The Book Thief by Markus Zusak
rating: 4 of 5 stars
It is always difficult to write about books that have a profound affect on me. I suppose that is why I gave it four stars instead of the five it probably deserves.
This book is narrated by Death, not the hollow-eyed, hooded Death often portrayed by Hollywood, but a sympathetic Death who merely has a job to do. The main character is a young German girl named Liesel. On route to live with foster parents, Liesel’s six year old brother dies. Although she is unable to read, she steals her first book at his burial and takes the prized possession with her to Himmel Street. World War II begins. During this time her foster father teaches her to read and, subsequently, unleashes in Liesel a thirst for words that can't be quenched. Because of her poverty, she steals more books in an effort to subdue her need for reading; all the while the war rages around her.
Throughout her four years living on Himmel Street she learns the power of these words. She loves them and she hates them; she witnesses murders because of them; she learns life lessons through them; her life is directed because of them. Her family helps hide a Jew. She falls in love with her best friend but doesn't tell him until it's too late.
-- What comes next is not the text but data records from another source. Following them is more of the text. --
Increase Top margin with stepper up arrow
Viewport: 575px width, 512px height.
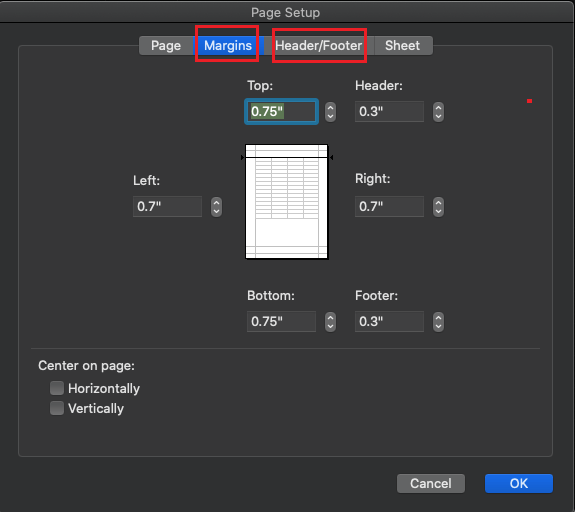coord(330,108)
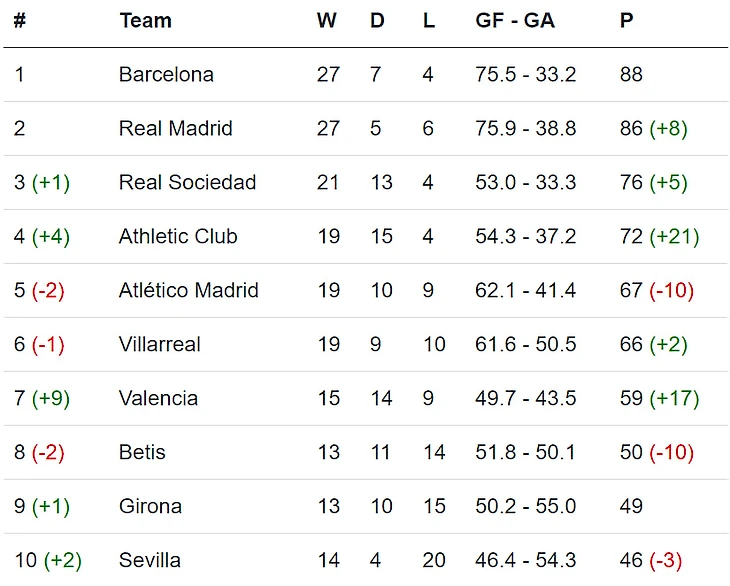Select Atlético Madrid in the table

(188, 291)
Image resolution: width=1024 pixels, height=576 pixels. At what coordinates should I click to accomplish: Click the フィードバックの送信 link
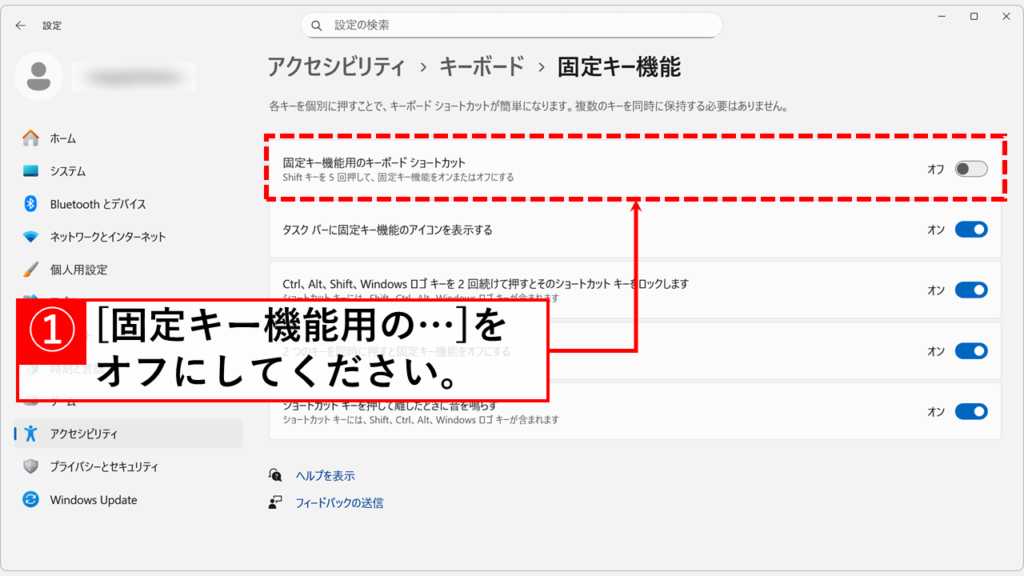click(x=339, y=503)
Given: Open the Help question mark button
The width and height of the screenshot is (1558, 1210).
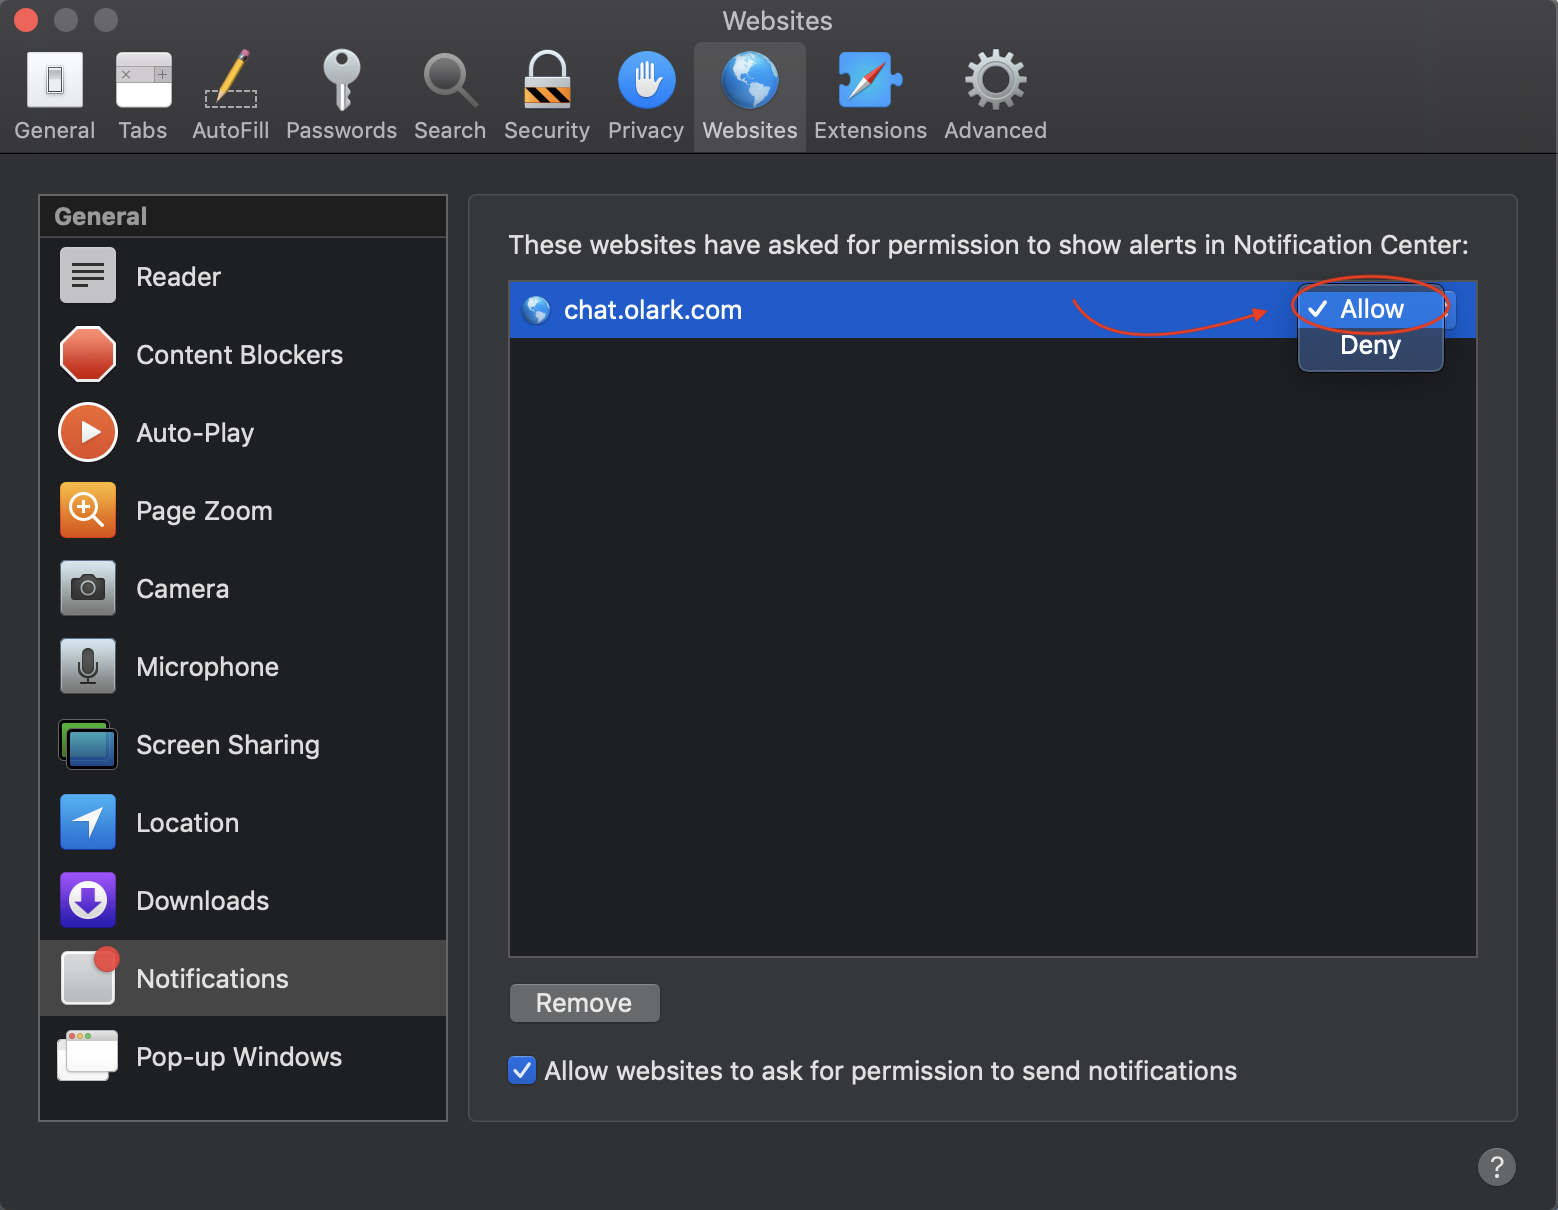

The horror of war resonates throughout the pages, throughout these words. Just as the New York Times noted, this book really can be life changing. I'm sure most of us have read plenty about WWII and in your head you may be thinking, "another WWII story." Don't pass by this book because of some artificial stereotype you may have in your mind about the many stories written about WWII. This book, in a morbid sort of way, gives a refreshing look at the war and it's effects on society, especially on a young girl named Liesel--The Book Thief.